Konrad Scherer

Dell FX2 and Intel X710 nics

What follows is an attempt to document a 6 month long debugging odyssey. This is easily the strangest computer behavior I have ever debugged or tried to understand.

Background

I manage a cluster of bare metal servers used for coverage build testing of Wind River Linux. The collection of git repos alone is over 15GB and the resulting IO traffic is high enough that using a public cloud is not cost effective. The current sweet point for price to build performance to rack space is a chassis that squeezes 4 blade servers into a 2U chassis. We have a bunch of the Dell C6220 series servers and then I decided to try the Dell FX2 chassis. The selling points for me were the full Dell iDRAC and the network IO aggregator system. The IO module theoretically would allow me to network 4 X 10GbE per system (160 GbE total) to a redundant switch pair providing 80 GbE uplink capability. We already had a good experience with the M-8024K module for the M1000e chassis.

Hardware setup

The first chassis was installed and networked. The IO modules were setup in same way as the M-8024K which is as a VLAN access port. The network was configured as VLAN 105, but with the access port this detail is hidden from the systems. The main problem is that the RedHat and Debian installers do not support VLAN configuration of the network devices so all my machines have this configuration which allows me to use Foreman for automated PXE installs.

Using newest Ubuntu installer

Things were finally ready for me in January 2016. I started the PXE install of Ubuntu 14.04. This failed because the kernel drivers for the X710 nic were only integrated in Linux 4.2 and the Ubuntu installer with the 3.13 kernel could not detect the X710 nic.

Luckily Ubuntu rebuilds the 14.04 installer image with the 15.10 kernel. I switched to the newest version of the installer and the installer was able to detect the X710 nic.

The first hiccup

This time the kernel and initrd were downloaded, the initial DHCP succeeded but then DNS lookup to download the preseed failed. This was strange but not unheard of. It had happened a long time ago but I hadn’t seen it in years. I was quick to blame our Microsoft DNS servers and replaced all DNS names in the preseed with IP addresses. This allowed the installation to complete and the machine booted Ubuntu as usual. Then things started to get really strange. DHCP on boot would occasionally fail and then I noticed that DNS would occasionally time out and then succeed right afterwards. This made using programs like Puppet impossible.

I completed the install of the other 3 servers and noticed that occasionally that DHCP would fail during the install process. This was mystifying to me because the PXE boot process uses the same DHCP setup to download the kernel and initrd and I never saw it fail.
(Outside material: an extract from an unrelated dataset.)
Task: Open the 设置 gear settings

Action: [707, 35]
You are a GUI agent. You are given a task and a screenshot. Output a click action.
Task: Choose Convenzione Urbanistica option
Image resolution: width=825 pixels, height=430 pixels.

I checked the DHCP server and the server logs showed that the DHCP received the request and was sending the offer back to the server, but that offer was never received. Running ethtool did not show any dropped or corrupted packets reported by the nic.

After the installation of the remaining 3 servers in the chassis was complete, I opened a support case with Dell.

Approx two weeks:

TOR access port config, IOA VLAN 1 untagged, Hosts untagged = problem

Round one - TOR switch config

The configuration of the TOR Cisco switch connecting to the IOA was the subject of the first round of debugging. The IOA comes by default in a “no touch” default configuration and it made sense to verify the setup of the TOR switch. It took a few weeks to get together all the people involved: myself, on site IT, IT networking, Dell tech support and Dell networking specialist. After many hours, the TOR switch was changed from an access port to a VLAN 105 tagged port. This resulted in all traffic being dropped until the the IOA was changed to make the 105 VLAN untagged. But the DNS/DHCP problem persisted.

Round One - Approx one month

TOR VLAN 105, IOA VLAN 105 untagged, Hosts untagged = problem

Round Two - Internal reproducer

Moving up levels of Dell support always takes time. While waiting for networking support to become available I started experimenting. I wanted to see if I could reproduce the problem without involving the TOR switch so I setup dnsmasq on blade #1 as a dns caching proxy. I then added a fake host entry into /etc/hosts so I could be sure that dnsmasq was being queried and started running nslookup queries on blade #2. To my surprise, I was able to reproduce the problem even with the network traffic completely internal to the FX2 chassis.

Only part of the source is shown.